Directions for this task
The exercise calls for every entry that follows to be repeated exactly.

═════ Records supplied ═════

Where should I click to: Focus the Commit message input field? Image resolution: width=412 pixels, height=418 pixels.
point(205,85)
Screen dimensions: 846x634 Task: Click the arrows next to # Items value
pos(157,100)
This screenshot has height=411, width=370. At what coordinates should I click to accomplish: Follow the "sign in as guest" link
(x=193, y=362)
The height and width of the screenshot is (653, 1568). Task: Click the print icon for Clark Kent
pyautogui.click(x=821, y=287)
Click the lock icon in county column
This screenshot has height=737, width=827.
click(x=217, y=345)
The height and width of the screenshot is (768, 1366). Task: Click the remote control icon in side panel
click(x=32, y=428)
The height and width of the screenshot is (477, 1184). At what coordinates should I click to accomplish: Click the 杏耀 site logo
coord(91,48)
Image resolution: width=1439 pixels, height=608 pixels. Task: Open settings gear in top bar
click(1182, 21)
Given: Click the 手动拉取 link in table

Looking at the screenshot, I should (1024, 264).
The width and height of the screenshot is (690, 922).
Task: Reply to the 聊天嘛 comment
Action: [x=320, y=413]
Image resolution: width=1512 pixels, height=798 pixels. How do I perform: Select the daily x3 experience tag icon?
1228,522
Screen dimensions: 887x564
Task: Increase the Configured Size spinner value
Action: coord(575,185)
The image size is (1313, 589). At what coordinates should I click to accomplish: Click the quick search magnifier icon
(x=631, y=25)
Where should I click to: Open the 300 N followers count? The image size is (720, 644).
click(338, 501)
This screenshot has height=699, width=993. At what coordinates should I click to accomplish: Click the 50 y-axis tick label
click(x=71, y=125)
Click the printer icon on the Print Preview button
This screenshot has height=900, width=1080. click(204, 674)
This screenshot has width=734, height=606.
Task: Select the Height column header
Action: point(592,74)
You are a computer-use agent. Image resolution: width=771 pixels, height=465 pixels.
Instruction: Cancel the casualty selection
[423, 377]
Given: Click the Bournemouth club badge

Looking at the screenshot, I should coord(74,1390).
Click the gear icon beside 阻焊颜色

═════

Your solution
Where should I click to: Focus the Commit message input field? Image resolution: width=412 pixels, height=418 pixels.
point(205,85)
Screen dimensions: 846x634 Task: Click the arrows next to # Items value
pos(157,100)
This screenshot has height=411, width=370. At what coordinates should I click to accomplish: Follow the "sign in as guest" link
(x=193, y=362)
The height and width of the screenshot is (653, 1568). Task: Click the print icon for Clark Kent
pyautogui.click(x=821, y=287)
Click the lock icon in county column
This screenshot has height=737, width=827.
click(x=217, y=345)
The height and width of the screenshot is (768, 1366). Task: Click the remote control icon in side panel
click(x=32, y=428)
The height and width of the screenshot is (477, 1184). At what coordinates should I click to accomplish: Click the 杏耀 site logo
coord(91,48)
Image resolution: width=1439 pixels, height=608 pixels. Task: Open settings gear in top bar
click(1182, 21)
Given: Click the 手动拉取 link in table

Looking at the screenshot, I should (1024, 264).
The width and height of the screenshot is (690, 922).
Task: Reply to the 聊天嘛 comment
Action: [x=320, y=413]
Image resolution: width=1512 pixels, height=798 pixels. How do I perform: Select the daily x3 experience tag icon?
1228,522
Screen dimensions: 887x564
Task: Increase the Configured Size spinner value
Action: coord(575,185)
The image size is (1313, 589). At what coordinates should I click to accomplish: Click the quick search magnifier icon
(x=631, y=25)
Where should I click to: Open the 300 N followers count? The image size is (720, 644).
click(338, 501)
This screenshot has height=699, width=993. At what coordinates should I click to accomplish: Click the 50 y-axis tick label
click(x=71, y=125)
Click the printer icon on the Print Preview button
This screenshot has height=900, width=1080. click(204, 674)
This screenshot has width=734, height=606.
Task: Select the Height column header
Action: point(592,74)
You are a computer-use agent. Image resolution: width=771 pixels, height=465 pixels.
Instruction: Cancel the casualty selection
[423, 377]
Given: Click the Bournemouth club badge

Looking at the screenshot, I should coord(74,1390).
Click the gear icon beside 阻焊颜色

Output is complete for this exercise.